In comparison to other artists, English has never confused a recognisable „sound“ with a personal compositional „style“. From minimal, field-recording-based Sound Art to unpretentiously drifting Dronescapes, his oeuvre has bridged the outer extremes of the scene, never over-relying on a fixed set of proven techniques. Kiri No Oto, released on Touch last year and probably the album most responsible for elevating his name to the top tanks of the experimental community, was built around a cornucopia of interrelated harmonic layers, each sending signals at different frequencies but mysteriously coalescing into unified, tranquilly floating textures. Distortion and fuzz played an essential role on a work which sought to translate the confusion of being placed in a fogbank into music. „HB“ (Baskaru), a collaboration with befriended Francisco Lopez, meanwhile, attained the same kind of perceptional shift by an extreme kind of reductionism: The sound of a „Wire Fence upon Opening“ suddenly turned into an enigmatic, microscopic black hole through which the spectral components of reality were broken to suddenly disclose entirely new angles.
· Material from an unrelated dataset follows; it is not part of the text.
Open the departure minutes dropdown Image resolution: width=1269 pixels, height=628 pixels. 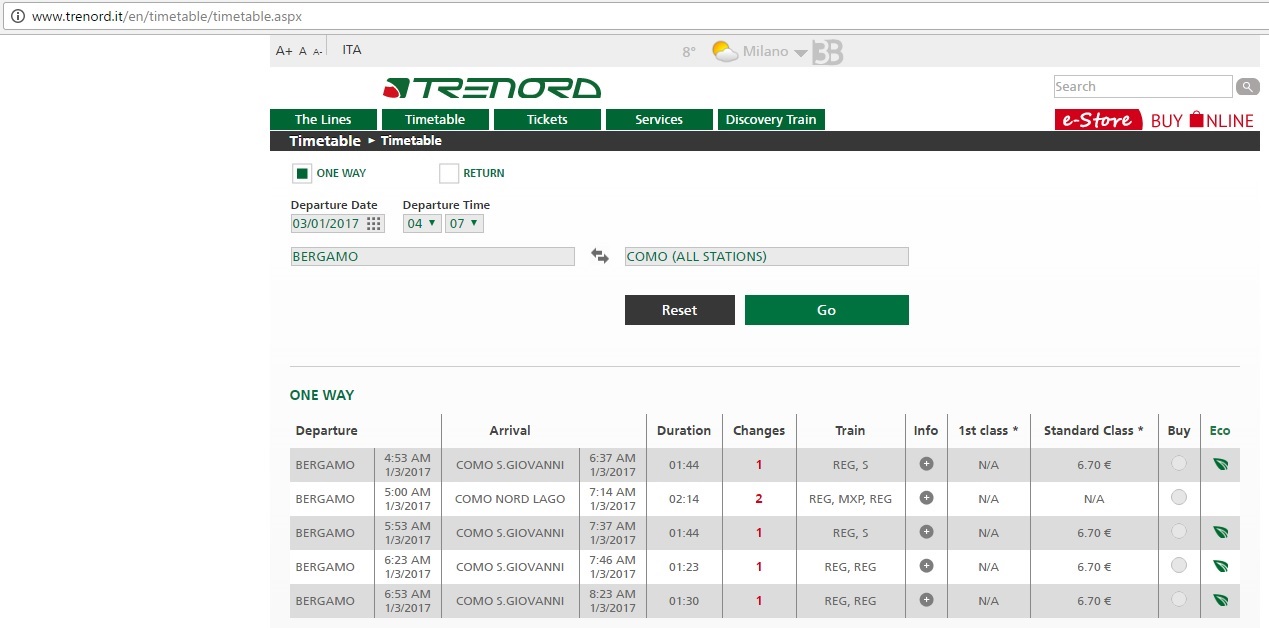464,224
Public interest in his work will therefore most likely be sparked by how English treats sound. Which is: With infinite curiosity and utmost sensitivity. To him, sound can be anything from unpitched, physical resonance to a filigre melody, from solitary punctuations to solidified harmonies, from uncontextualised timbre to firmly organised structure. It can even be visual – which explains for his deep fascination for musique concrete and for experiments relating to a synthetic audiovisual experience. In their diversity and multifunctionality, the source materials for his albums mirror the variety of the world around us and it should come as no surprise that quite a lot of them were collected on the road with a portable recording device only to resurface in processed form as part of ingeniously designed studio pieces at later stages. It also explains why English’s biography characterises him as both a „media artist and composer“, as his technique of carefully placing notes on the canvas is a process which requires a great deal of vision, organisation and discipline.
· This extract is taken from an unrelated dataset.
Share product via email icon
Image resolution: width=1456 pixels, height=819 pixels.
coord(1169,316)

The outcome of this process, however, is mostly anything but academic and quite often sounds remarkably spontaneous. On It’s up to us to live (SIRR Ecords), English even manages to create the sensation of a live performance, although these tracks were sculpted and painstakingly honed over a five-year period. A counterpart to Happiness will befall on the Portuguese Cronica imprint, the album is marked by a hands-on approach, a timbral in-your-faceness and a radical exploration of various forms of friction. „Thelovehasnoface“ and „About the End“ are the odd harmonious exceptions on an album which otherwhise engages in harsh noise attacks, drastic deconstruction and sharp cuts between tracks. Taken on their own, some of the musical elements, which include softly picked acoustic Guitars (courtesy of guest Benjamin Thompson), delicately ringing Drones and warm Gong soundings, are anything but disturbing. It is the conflation of these different components into Dali-like surrealist collages which renders them distressing and places the entire album under the dictum of a nervous pulse.
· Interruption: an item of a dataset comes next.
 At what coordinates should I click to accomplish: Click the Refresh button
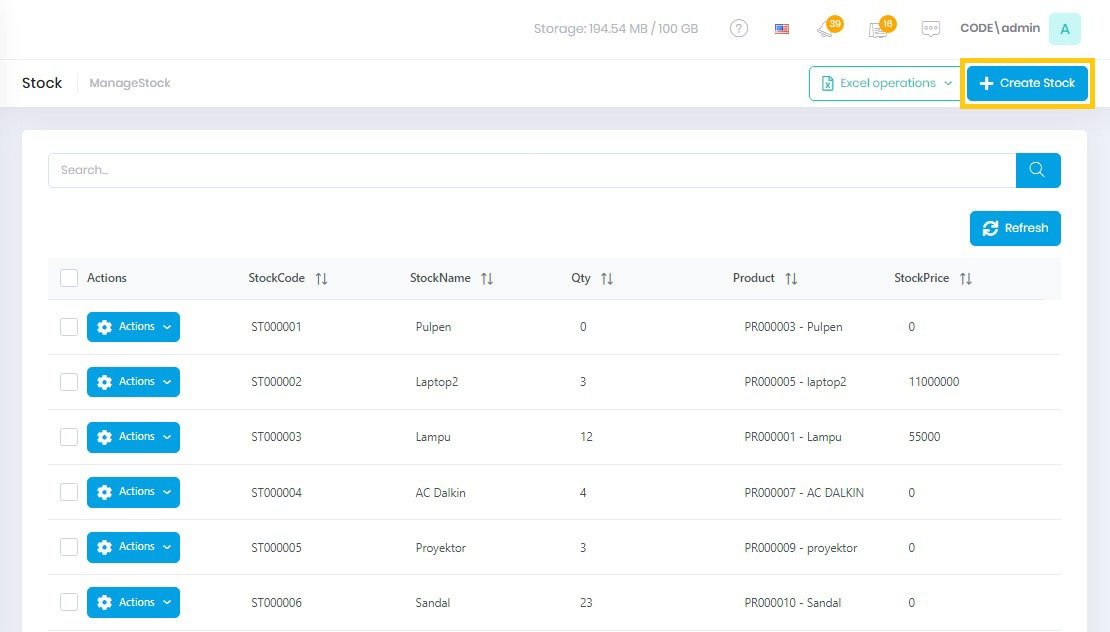(1015, 228)
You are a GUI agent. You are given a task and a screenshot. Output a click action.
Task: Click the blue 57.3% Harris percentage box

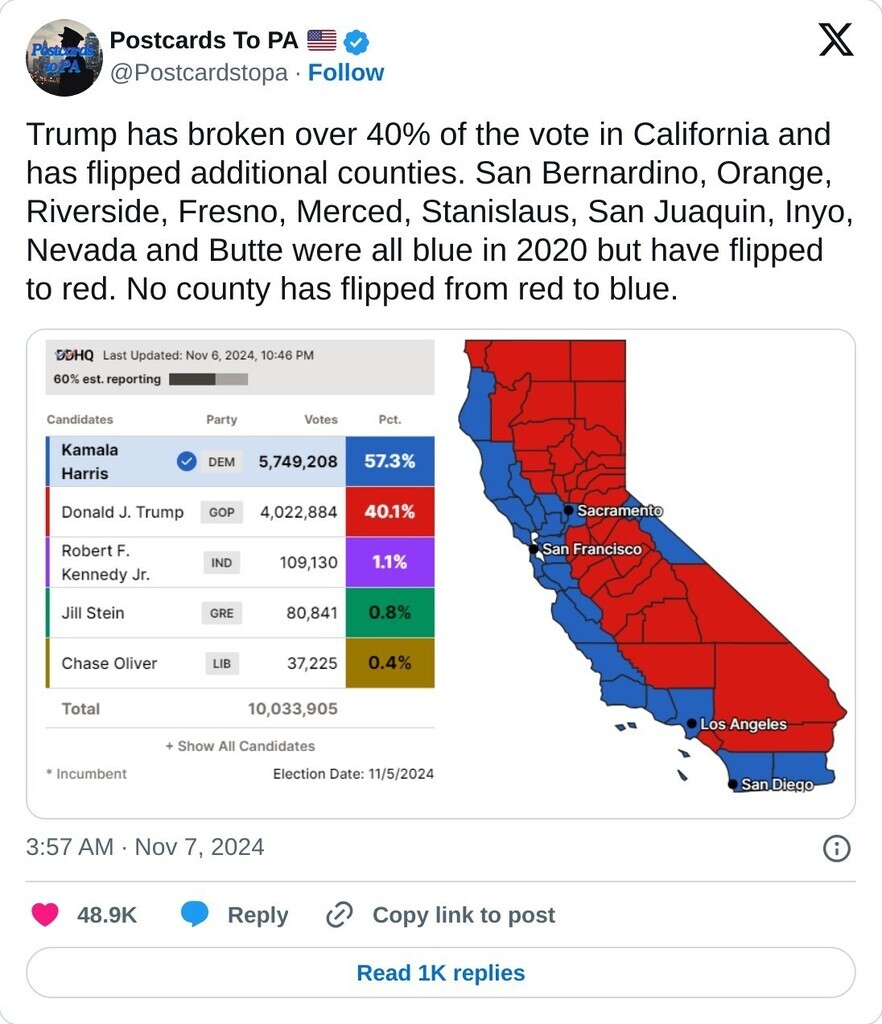[390, 462]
The aforementioned sense of friction is not just an acoustic experiment here. It is part of a political statement. Dejected and disappointed by the human violation of natural spaces in Tasmania by housing projects and tar-roads, „It’s up to Us to Live“ confronts its audience with a galaxy where no one seems to listen to what the other is saying any more. Even if the outcome is occasionally agreeable, this appears to be more of a coincidence than a sign of health. On most occasions, the egoistic cohabitation breeds stress and distrust and thereby misses out on the opportunities posed by collaboration or silence. Only in the dreamy finale of metalically undulating closer „The Slow Weave“, when a repeated pattern of two bass notes and rippling high-frequency chirping slowly cools down does English allow for a glimpse into this Utopian wonderland, releasing his audience with a glimmer of hope. „It’s up to Us to Live“ is certainly not out to easily please and those mesmerised by the simmering mystique of „Kiri No Oto“ may even be shocked. But the oscillating equilibrium of the album has resulted in a sonic trip that is sure to leave few cold or unimpressed.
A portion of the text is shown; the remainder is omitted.